Lawyer Avenatti is a cable news fixture -- but in this case, he wants privacy

Michael Avenatti, the lawyer who represents adult film star Stormy Daniels and has become a highly visible figure on cable news, is trying to go silent on the matter of his firm's bankruptcy.

The Los Angeles Times reported that Avenatti, who represents Daniels in a lawsuit against President Trump and his personal attorney, was allowed to testify Wednesday in secret, arguing that his firm’s finances and its client roster should not be exposed to the news media.

Avenatti asked that the transcript of his testimony be sealed, The Times reported, and media outlets plan to voice their objections before another bankruptcy judge.

As Fox News previously reported, Avenatti, who has made numerous appearances on CNN and MSNBC, has been seen partying in the Hamptons with the media elite of New York City, where the city’s wealthiest residents have multi-million dollar weekend homes.

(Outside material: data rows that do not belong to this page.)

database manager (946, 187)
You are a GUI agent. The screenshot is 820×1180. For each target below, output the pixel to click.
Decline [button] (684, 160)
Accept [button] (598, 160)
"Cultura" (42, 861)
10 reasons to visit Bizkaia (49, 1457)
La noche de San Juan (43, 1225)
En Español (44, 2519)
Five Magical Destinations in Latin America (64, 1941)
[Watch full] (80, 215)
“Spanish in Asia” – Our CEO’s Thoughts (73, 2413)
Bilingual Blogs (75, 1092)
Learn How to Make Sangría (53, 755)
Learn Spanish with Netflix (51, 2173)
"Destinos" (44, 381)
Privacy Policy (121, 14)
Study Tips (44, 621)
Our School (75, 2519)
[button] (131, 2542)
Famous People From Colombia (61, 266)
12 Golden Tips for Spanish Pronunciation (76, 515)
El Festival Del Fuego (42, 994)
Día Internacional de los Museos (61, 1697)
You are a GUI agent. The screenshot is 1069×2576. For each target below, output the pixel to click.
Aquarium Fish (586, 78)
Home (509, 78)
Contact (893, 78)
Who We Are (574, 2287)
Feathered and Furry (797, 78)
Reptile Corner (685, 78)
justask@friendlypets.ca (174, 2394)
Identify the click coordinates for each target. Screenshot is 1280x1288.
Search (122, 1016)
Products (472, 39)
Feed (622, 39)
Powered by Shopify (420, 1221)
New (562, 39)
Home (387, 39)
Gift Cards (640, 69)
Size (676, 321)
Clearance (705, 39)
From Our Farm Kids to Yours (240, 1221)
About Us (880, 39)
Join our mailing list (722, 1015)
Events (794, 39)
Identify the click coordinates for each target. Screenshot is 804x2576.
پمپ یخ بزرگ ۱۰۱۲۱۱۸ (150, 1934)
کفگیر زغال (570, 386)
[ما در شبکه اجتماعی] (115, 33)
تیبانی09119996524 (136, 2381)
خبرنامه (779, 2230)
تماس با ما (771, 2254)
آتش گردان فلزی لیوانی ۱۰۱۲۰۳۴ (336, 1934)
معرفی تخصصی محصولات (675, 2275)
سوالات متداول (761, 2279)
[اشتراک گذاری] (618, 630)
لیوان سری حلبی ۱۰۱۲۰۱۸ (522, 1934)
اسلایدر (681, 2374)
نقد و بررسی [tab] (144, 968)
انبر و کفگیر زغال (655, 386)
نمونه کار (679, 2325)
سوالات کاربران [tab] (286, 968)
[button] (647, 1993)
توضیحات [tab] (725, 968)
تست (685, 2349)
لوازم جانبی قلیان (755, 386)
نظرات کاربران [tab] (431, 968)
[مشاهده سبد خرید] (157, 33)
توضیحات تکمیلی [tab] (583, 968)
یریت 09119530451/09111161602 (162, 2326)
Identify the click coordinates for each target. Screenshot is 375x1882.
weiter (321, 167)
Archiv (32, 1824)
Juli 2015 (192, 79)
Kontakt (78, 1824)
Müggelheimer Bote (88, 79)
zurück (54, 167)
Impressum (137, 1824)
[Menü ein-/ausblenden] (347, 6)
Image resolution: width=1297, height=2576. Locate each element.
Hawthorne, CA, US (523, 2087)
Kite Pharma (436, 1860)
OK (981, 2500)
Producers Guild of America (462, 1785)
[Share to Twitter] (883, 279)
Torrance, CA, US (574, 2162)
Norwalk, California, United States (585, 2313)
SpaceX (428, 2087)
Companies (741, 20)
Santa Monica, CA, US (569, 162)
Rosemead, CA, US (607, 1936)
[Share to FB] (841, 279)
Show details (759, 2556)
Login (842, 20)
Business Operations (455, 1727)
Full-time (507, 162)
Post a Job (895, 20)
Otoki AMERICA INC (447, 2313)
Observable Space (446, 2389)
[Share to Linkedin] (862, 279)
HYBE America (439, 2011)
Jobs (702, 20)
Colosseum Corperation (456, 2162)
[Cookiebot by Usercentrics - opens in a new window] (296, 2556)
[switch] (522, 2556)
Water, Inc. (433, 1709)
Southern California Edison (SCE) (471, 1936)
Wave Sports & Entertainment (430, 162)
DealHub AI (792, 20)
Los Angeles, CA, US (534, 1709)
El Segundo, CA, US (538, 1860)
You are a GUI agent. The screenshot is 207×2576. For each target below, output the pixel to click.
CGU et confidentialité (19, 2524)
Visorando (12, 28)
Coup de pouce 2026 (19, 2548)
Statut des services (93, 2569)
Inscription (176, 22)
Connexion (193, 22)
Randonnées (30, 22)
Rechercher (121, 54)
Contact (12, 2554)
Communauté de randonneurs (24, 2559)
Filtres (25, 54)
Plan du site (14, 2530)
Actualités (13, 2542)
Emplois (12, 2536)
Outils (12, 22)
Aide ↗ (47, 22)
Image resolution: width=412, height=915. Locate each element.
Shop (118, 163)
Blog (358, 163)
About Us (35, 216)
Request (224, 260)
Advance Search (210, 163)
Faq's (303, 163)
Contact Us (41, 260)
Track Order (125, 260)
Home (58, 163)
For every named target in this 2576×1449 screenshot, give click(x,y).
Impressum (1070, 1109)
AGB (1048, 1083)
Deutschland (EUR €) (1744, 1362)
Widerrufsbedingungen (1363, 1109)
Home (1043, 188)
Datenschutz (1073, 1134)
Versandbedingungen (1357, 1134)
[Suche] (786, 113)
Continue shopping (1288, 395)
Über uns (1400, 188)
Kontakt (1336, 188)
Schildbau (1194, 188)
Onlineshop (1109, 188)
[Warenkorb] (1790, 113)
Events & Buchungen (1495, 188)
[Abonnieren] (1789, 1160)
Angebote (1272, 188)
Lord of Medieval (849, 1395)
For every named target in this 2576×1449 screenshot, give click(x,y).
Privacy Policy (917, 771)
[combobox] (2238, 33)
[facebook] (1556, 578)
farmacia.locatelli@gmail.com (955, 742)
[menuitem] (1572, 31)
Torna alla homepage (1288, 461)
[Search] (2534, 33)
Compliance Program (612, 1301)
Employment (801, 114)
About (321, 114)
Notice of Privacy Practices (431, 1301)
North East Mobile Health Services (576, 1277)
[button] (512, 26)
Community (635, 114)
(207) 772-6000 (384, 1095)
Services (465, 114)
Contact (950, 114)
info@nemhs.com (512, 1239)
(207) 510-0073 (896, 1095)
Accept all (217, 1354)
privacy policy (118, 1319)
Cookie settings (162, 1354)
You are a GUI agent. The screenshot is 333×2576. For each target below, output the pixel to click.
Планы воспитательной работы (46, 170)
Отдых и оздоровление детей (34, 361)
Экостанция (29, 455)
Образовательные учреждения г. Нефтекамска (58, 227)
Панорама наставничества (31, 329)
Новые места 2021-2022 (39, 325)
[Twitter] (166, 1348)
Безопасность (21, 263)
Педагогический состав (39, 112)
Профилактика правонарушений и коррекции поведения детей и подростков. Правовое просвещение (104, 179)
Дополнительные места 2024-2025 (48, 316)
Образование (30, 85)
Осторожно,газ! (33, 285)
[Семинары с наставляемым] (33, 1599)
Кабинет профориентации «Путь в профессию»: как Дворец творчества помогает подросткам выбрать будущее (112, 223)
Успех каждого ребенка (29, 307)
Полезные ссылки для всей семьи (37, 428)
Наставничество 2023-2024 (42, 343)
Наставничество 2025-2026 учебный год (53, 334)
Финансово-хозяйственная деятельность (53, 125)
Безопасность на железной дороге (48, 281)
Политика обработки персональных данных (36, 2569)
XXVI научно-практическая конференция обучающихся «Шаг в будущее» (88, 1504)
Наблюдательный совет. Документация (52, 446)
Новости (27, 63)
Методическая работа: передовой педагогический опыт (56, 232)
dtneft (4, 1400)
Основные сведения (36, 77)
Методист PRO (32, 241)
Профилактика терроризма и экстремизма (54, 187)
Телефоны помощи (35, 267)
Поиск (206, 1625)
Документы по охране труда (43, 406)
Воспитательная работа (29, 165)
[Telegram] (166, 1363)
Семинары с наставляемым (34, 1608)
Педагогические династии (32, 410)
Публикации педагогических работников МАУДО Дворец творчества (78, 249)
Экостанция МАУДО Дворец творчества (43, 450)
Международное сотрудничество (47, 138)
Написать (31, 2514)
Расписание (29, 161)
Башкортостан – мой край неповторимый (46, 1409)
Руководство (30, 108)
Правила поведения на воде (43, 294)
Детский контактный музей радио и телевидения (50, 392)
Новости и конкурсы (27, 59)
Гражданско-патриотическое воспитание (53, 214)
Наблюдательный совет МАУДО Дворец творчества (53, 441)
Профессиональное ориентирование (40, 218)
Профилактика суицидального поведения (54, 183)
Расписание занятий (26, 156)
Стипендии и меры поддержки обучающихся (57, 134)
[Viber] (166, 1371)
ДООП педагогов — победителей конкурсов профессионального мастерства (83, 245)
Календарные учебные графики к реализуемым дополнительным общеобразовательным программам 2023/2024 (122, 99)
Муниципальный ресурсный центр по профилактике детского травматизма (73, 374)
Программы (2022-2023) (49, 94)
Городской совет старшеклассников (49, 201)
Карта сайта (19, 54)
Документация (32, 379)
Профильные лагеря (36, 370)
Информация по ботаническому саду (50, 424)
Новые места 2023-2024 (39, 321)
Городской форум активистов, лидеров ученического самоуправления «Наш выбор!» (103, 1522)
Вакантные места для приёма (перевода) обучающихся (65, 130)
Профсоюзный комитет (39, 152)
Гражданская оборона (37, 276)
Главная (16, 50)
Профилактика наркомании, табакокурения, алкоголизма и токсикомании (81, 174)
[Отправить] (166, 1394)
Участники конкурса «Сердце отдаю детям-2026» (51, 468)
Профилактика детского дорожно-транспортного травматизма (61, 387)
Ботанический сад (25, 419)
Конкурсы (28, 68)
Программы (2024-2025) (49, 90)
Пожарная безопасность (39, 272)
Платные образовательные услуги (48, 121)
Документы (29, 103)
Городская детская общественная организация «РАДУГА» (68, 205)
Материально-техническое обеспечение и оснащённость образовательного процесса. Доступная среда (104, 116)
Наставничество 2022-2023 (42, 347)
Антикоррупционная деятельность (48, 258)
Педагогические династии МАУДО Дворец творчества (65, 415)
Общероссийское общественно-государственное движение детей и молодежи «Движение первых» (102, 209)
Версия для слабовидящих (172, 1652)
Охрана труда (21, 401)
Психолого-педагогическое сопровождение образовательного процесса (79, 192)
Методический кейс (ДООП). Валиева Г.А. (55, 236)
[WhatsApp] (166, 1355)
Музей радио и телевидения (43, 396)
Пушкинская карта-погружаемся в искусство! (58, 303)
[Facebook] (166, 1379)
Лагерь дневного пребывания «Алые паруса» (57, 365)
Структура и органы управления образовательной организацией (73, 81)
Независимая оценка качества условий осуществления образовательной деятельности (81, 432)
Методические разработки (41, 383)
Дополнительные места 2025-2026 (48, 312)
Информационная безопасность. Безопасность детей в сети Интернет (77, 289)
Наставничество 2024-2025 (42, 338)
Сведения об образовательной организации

In May, Avenatti’s firm was ordered to pay $10 million to an attorney who claimed that the firm had misstated its profits and that he was owed millions. Attorney Jason Frank, who worked at Eagan Avenatti under an independent contractor agreement, alleged in court papers that the law firm failed to pay a $4.85 million settlement he had reached in December.

He added that Avenatti had personally guaranteed the settlement.

Under his agreement, Frank was supposed to collect 25 percent of the firm's annual profits, along with 20 percent of fees his clients paid, according to court documents. He resigned in May 2016 after alleging that the firm didn't pay him millions of dollars that he was owed, misstated the firm's profits and wouldn't provide copies of tax returns and other financial documents.

After he resigned, Frank brought the case to a panel of arbitrators, who found that the firm "acted with malice, fraud, and oppression by hiding its revenue numbers," according to a copy of the arbitration report included in court documents.

The December settlement was supposed to include an initial $2 million payment and then a second payment for $2.85 million. The $2 million payment was supposed to be made by May 14, but Avenatti and his firm never paid, Frank said in court papers.

The settlement agreement included a clause that the firm couldn't oppose a request for a $10 million judgment if the settlement payments weren't made within three days of the due date.